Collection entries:
>>>>

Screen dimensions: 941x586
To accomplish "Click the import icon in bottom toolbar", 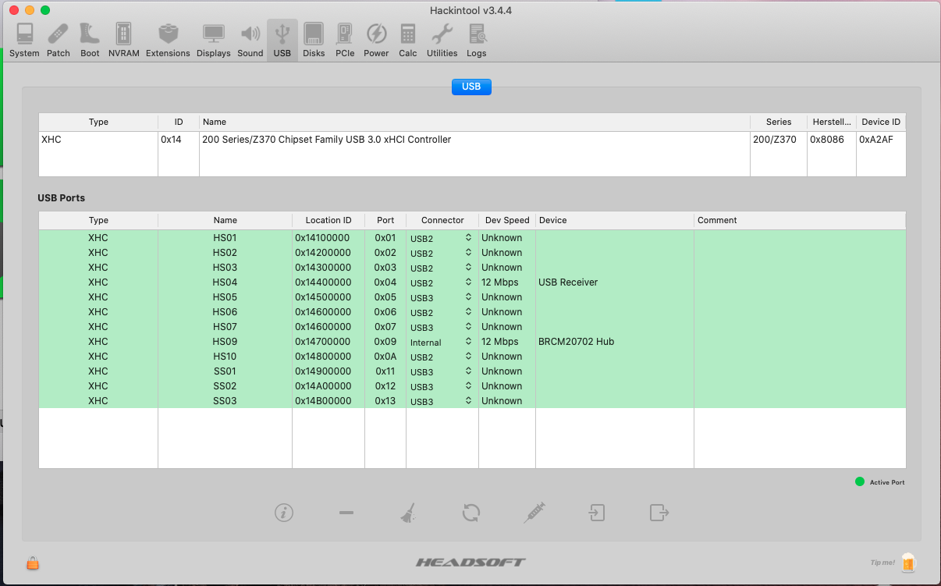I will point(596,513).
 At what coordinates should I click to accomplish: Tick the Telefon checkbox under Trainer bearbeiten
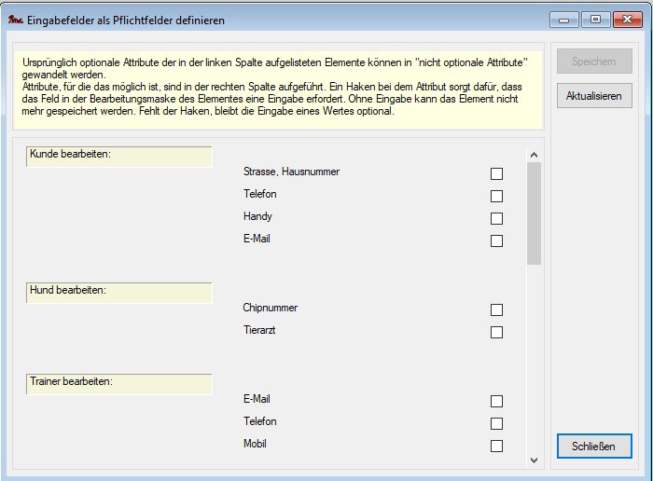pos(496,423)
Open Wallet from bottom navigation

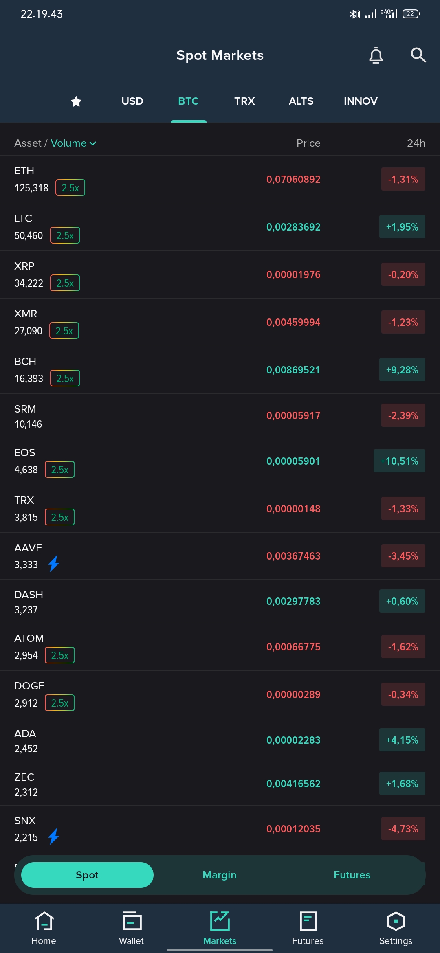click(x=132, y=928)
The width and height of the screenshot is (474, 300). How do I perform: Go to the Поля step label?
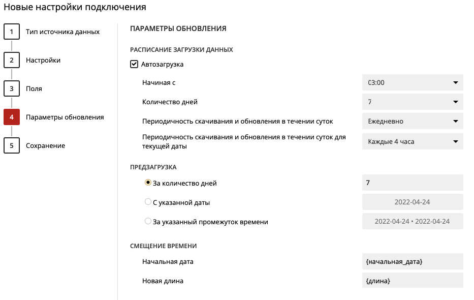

<<<<

Only the lines from the one containing "Open Wallet from bottom navigation" through the last line of the data above, both included, belong in the reply, each restated exactly and without pictures.

Open Wallet from bottom navigation

click(x=132, y=928)
The width and height of the screenshot is (474, 300). How do I perform: Go to the Поля step label?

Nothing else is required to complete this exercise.